Few studies have reported relapse rates of ICI-induced colitis after reintroduction of therapy. In our cohort, rechallenge was feasible in selected patients, with a low relapse rate (17.4%) and a good response to subsequent treatment. The relapse rate was lower than in other series, where rates up to 30–40% have been described [29]. This difference may reflect our careful patient selection for rechallenge, which should always be considered on a case-by-case basis after multidisciplinary consultation and shared decision-making [7,9]. The strengths of this study include the stringent enrolment of patients with colonic biopsies, providing a high level of diagnostic certainty and the integration of clinical, endoscopic, and histological data. All biopsies were reviewed by an expert pathologist on this topic.
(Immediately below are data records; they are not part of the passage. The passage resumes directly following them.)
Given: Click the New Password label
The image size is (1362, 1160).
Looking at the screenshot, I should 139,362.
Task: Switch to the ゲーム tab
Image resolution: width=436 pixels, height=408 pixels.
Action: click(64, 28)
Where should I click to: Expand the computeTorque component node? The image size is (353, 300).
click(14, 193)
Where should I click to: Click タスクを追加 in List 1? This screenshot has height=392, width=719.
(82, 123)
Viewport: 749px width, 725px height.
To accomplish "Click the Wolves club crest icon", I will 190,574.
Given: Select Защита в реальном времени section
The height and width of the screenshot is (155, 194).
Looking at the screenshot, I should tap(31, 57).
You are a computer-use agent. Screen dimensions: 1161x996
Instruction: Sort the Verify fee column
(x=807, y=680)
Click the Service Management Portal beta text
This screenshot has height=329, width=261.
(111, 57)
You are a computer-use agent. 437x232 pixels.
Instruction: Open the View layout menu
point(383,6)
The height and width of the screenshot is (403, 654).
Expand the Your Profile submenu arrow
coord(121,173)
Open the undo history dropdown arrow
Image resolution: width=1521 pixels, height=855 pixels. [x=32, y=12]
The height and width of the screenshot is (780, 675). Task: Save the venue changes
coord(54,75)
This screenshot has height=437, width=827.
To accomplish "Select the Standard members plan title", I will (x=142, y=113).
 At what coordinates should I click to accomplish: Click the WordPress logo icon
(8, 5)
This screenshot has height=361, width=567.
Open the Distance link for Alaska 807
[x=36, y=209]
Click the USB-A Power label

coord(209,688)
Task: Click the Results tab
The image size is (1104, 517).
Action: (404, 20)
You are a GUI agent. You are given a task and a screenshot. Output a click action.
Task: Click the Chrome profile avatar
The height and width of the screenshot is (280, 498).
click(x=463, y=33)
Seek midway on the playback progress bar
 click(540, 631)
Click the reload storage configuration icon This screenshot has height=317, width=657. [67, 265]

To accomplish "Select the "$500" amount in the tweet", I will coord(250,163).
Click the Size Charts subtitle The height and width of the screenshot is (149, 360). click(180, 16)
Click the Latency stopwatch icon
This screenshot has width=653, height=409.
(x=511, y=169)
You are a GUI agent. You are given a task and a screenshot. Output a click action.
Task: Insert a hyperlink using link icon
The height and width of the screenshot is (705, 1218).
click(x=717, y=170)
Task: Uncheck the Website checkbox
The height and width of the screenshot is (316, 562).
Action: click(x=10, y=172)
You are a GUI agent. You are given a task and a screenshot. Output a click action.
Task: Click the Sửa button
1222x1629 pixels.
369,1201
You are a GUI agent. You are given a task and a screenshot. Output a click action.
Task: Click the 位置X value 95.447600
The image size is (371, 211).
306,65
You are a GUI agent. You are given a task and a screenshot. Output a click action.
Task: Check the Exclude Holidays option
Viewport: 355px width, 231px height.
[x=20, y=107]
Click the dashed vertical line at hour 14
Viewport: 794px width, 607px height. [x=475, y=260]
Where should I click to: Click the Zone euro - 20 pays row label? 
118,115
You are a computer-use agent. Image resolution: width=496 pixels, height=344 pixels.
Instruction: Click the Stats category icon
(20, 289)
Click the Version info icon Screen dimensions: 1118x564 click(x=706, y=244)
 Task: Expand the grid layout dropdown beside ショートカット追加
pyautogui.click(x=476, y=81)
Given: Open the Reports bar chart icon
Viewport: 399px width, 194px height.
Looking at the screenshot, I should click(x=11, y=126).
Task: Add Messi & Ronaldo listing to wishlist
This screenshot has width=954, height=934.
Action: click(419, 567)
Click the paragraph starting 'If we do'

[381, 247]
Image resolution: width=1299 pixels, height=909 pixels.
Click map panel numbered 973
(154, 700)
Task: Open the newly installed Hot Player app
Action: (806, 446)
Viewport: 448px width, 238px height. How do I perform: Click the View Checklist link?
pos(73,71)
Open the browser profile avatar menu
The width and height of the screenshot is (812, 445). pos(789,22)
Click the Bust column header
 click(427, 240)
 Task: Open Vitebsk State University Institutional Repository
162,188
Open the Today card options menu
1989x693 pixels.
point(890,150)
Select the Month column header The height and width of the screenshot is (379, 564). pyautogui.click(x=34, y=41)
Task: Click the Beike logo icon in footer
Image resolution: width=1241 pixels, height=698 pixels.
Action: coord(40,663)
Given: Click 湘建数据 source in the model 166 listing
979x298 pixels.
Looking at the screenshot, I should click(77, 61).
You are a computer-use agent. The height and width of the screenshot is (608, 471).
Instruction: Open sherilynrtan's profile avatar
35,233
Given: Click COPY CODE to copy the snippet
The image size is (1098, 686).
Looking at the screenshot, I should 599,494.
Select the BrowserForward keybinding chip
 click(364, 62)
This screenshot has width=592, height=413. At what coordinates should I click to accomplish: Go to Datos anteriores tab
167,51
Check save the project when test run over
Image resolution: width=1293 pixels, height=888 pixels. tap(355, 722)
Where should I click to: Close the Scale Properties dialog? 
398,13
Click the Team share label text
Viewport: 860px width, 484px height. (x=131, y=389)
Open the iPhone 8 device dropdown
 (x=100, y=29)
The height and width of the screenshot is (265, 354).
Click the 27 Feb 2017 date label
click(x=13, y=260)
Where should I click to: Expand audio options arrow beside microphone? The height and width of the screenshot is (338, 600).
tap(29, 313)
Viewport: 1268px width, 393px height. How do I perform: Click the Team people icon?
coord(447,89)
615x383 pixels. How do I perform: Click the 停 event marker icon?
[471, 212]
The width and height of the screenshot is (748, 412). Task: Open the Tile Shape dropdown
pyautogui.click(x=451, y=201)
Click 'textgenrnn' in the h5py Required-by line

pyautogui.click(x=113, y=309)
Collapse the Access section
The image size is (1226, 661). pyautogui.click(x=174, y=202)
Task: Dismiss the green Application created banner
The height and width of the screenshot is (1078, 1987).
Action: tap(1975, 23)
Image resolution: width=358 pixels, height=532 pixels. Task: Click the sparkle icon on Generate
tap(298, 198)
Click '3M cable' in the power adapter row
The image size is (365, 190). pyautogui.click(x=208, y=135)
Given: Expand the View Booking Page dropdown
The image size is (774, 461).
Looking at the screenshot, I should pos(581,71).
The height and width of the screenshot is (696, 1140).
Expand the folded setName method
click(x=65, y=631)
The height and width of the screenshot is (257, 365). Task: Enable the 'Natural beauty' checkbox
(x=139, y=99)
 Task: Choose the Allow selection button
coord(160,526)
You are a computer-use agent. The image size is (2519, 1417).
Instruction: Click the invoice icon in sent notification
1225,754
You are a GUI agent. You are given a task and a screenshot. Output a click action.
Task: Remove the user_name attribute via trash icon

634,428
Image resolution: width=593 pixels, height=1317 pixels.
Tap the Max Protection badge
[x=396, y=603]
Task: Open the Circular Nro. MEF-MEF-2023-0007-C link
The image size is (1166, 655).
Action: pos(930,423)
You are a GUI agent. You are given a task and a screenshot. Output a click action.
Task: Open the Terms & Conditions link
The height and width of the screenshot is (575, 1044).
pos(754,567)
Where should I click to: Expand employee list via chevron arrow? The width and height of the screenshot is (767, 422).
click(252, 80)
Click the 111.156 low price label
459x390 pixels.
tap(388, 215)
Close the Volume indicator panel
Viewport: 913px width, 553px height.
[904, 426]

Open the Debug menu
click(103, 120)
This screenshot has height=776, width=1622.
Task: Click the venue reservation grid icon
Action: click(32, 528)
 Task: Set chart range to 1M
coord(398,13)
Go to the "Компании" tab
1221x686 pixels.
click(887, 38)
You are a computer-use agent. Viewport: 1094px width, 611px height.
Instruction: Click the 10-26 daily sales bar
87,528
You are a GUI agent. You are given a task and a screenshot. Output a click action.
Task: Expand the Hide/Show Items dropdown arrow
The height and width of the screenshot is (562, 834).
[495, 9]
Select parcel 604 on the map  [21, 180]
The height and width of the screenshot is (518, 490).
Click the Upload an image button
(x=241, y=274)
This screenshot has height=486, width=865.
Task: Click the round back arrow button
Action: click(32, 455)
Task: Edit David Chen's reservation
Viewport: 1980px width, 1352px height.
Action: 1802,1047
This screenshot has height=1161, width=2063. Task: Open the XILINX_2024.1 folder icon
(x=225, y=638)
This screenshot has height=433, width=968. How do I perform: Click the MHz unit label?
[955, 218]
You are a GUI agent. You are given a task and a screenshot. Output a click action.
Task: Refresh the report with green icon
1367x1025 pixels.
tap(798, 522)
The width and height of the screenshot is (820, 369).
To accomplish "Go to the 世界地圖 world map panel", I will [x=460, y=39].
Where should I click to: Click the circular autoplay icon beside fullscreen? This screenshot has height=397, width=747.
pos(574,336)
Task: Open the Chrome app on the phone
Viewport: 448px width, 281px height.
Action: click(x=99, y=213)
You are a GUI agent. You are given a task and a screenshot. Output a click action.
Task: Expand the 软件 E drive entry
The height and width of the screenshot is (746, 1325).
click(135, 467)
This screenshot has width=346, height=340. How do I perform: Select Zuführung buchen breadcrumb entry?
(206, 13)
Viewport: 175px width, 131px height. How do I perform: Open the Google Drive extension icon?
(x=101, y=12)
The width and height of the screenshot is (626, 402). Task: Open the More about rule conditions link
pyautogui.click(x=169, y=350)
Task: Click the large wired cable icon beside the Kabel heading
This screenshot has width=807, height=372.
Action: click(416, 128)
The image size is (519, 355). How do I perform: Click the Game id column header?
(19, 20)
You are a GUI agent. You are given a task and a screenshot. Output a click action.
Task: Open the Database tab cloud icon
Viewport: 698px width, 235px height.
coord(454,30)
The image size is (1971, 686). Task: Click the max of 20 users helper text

We provide real-world treatment outcomes, including both corticosteroid and biological regimens, and document the safety of rechallenge with ICIs in selected cases.

However, several limitations must be acknowledged. First, the retrospective design subjects the study to selection and documentation bias. Missing data were retrieved through cross-check of the electronic health record. There was no standardized follow-up or scheduled repeated endoscopy for all patients, which may have led to underestimation of endoscopic and biochemical remission rates. Second, our sample size was limited, reducing statistical power and the ability to detect significant associations or subgroup differences. We aimed to include all patients with histopathological confirmed colitis, treated in a tertiary care facility, where severe cases may be overrepresented.

In conclusion, this study confirms that ICI-induced colitis presents with heterogeneous clinical and pathological features and that endoscopic and histological evaluation are critical for diagnosis and treatment planning. Combination immunotherapy is associated with more severe colitis and a greater need for escalation to biologicals.

Given the increasing use of ICIs and the rising incidence of ICI-induced colitis, there is a need for prospective studies to compare the efficacy and safety of available second-line treatments. Until such data becomes available, individualized treatment based on severity, patient comorbidity, and multidisciplinary discussion remains essential. Our findings support the consideration of ICI rechallenge in selected patients, with close monitoring for recurrence of ICI-induced colitis.